Intervention de Philippe Bas

Commission des lois constitutionnelles, de législation, du suffrage universel, du Règlement et d'administration générale — Réunion du 19 mai 2021 à 9h00
Proposition de loi tendant à revoir les conditions d'application de l'article 122-1 du code pénal sur la responsabilité pénale des auteurs de crimes et délits et proposition de loi relative aux causes de l'irresponsabilité pénale et aux conditions de réalisation de l'expertise en matière pénale — Examen du rapport et du texte de la commission

Photo de Philippe BasPhilippe Bas :

Je remercie notre rapporteur pour son travail.

J'ai partagé le sentiment de stupéfaction de nos concitoyens au prononcé de l'irresponsabilité pénale de l'assassin de Mme Sarah Halimi et je m'interroge sur les éléments retenus par le juge.
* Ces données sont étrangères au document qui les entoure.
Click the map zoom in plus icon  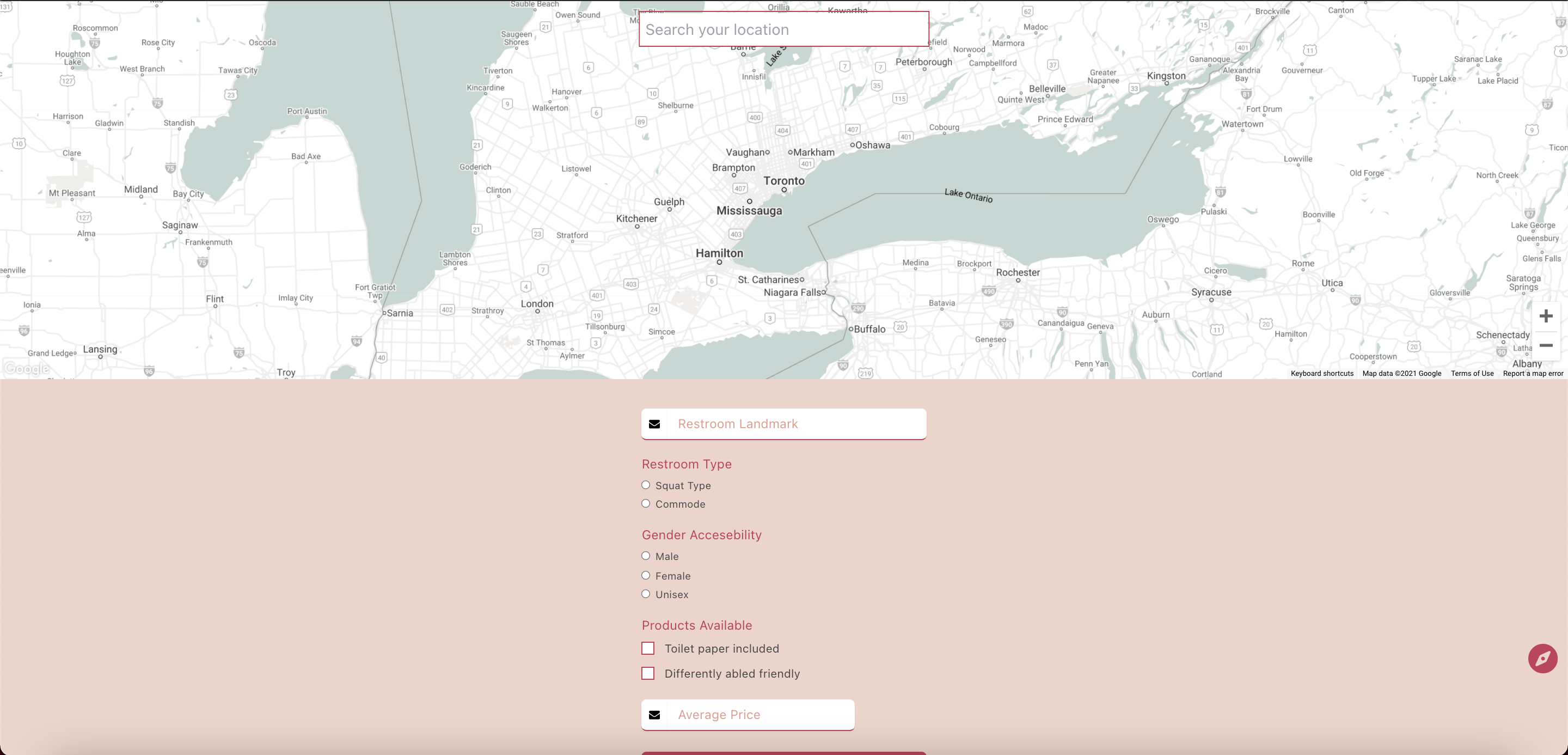(1546, 316)
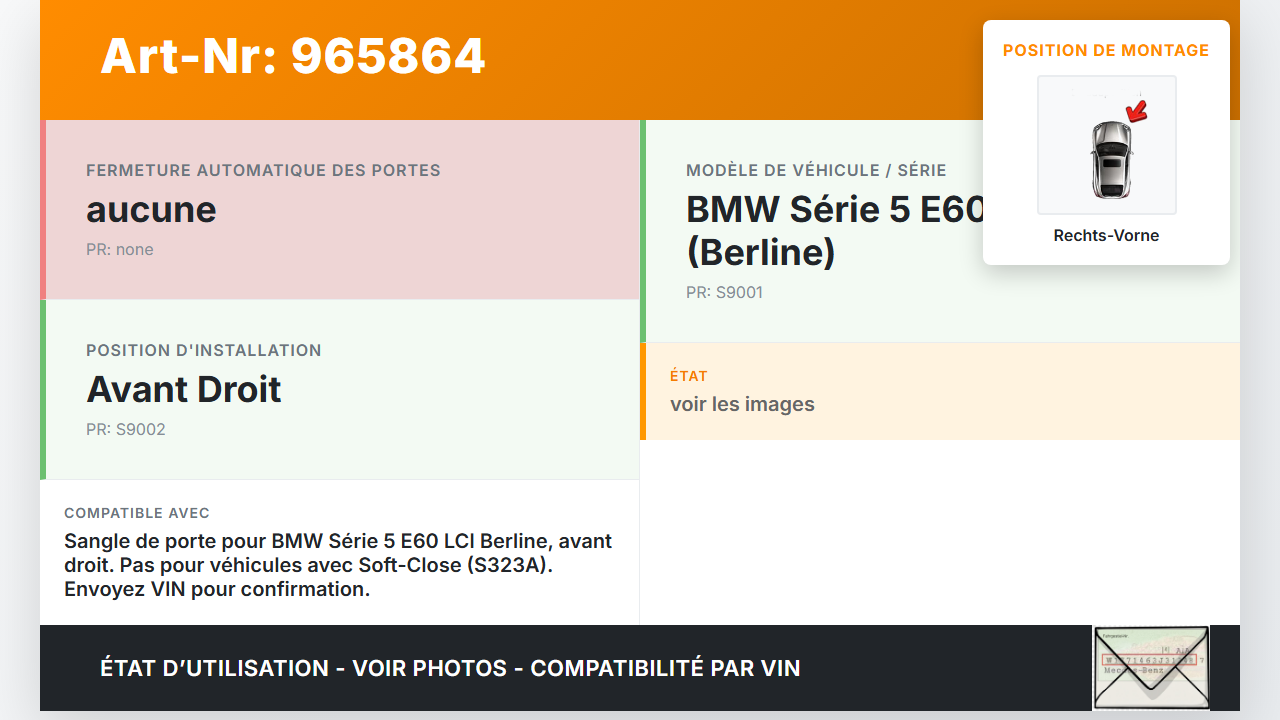Image resolution: width=1280 pixels, height=720 pixels.
Task: Select the 'Avant Droit' value
Action: point(184,389)
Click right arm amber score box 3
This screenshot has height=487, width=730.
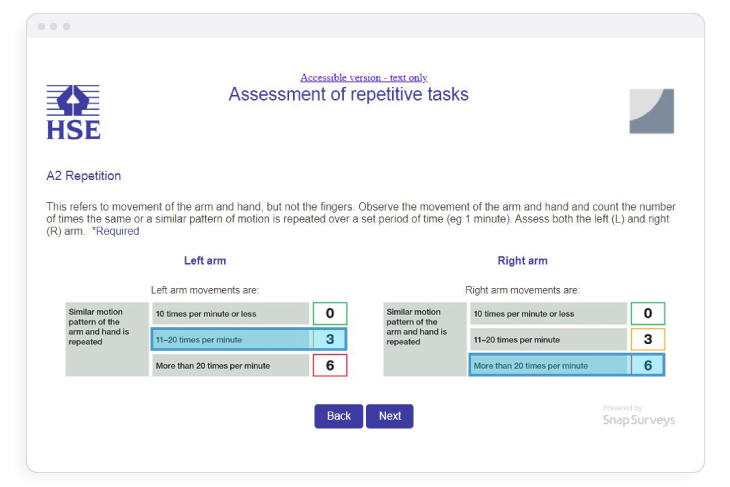tap(648, 339)
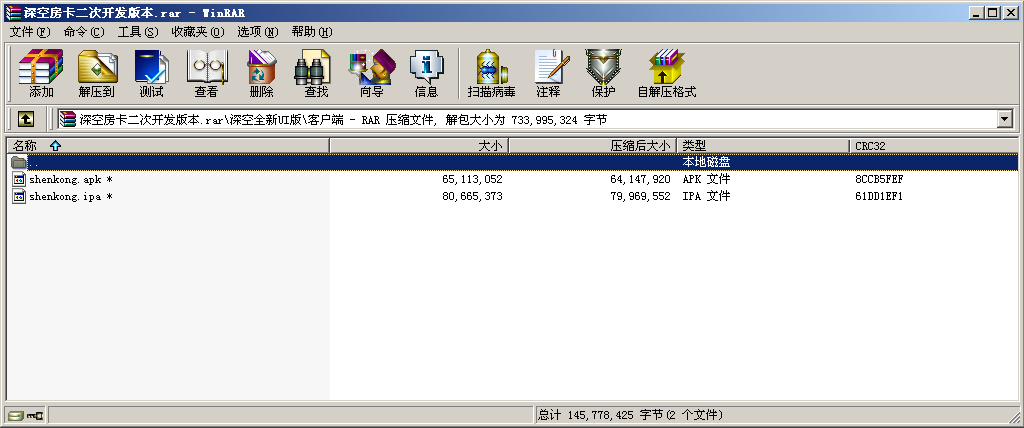Viewport: 1024px width, 428px height.
Task: Select the shenkong.apk file
Action: (x=64, y=179)
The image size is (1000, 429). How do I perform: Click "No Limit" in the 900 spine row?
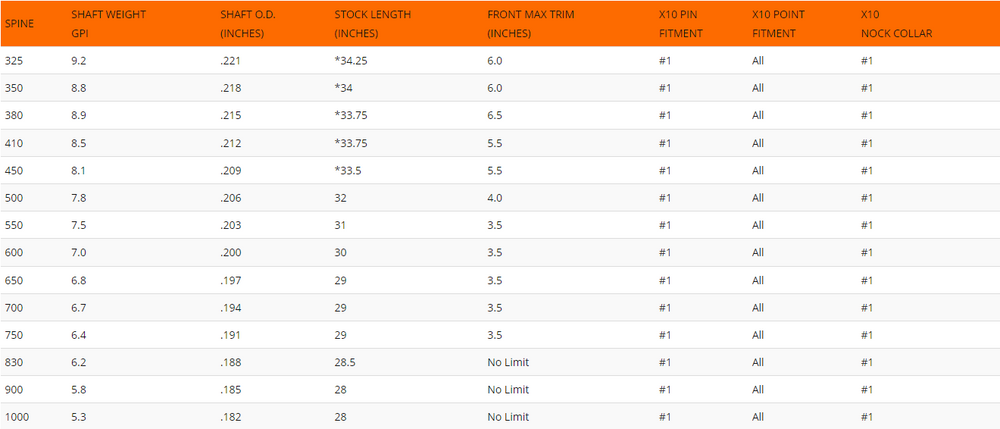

L'auteur du crime est certes toxicomane, mais il n'aurait pas agi sous la seule emprise des stupéfiants, il aurait également été sous le coup d'une bouffée délirante. Une distinction semble donc être faite par le juge entre drogue et pathologie.

Une clarification est sans doute nécessaire pour prévoir expressément que l'alcoolisme et, plus généralement, la toxicomanie ne peuvent à eux seuls justifier l'irresponsabilité pénale. Cette précision serait une première étape dans notre travail pour envoyer une consigne législative au juge. Cela n'aurait toutefois pas empêché le prononcé de l'irresponsabilité pénale du meurtrier de Mme Halimi...

Je m'interroge encore sur le réglage du dispositif législatif qui nous est proposé. Il est fait mention à l'article 1er du « fait fautif » de l'auteur du crime, qui provoquerait l'abolition temporaire de son discernement et dont il ne pourrait se prévaloir pour échapper à une condamnation pénale. Mais mettons-nous du côté du juge qui va devoir appliquer ces textes : être drogué est-il un fait fautif ? Cela peut s'examiner sous un angle moral, mais aussi sanitaire : l'addiction est-elle un fait fautif ou une maladie ? Quand il y a abolition de la volonté, comme dans le cas d'une addiction, la caractérisation de la faute et de l'intention devient très difficile. Nous tâtonnons, sans encore trouver de dispositif véritablement opérationnel.

Je suis également troublé par une sorte de miroitement à l'article 2 : le maximum de la peine privative serait relevé dans le cas où l'individu serait sous l'emprise d'une addiction. Mais que se passe-t-il si l'individu est de surcroît sous l'emprise d'un trouble psychique aigu, comme ce fut le cas pour le meurtrier de Mme Halimi ? J'ai des doutes sur l'applicabilité de ce dispositif.

Je tenais à exprimer mes doutes très sincèrement : je veux aller dans votre sens, mais il me semble que notre dispositif n'est pas encore abouti.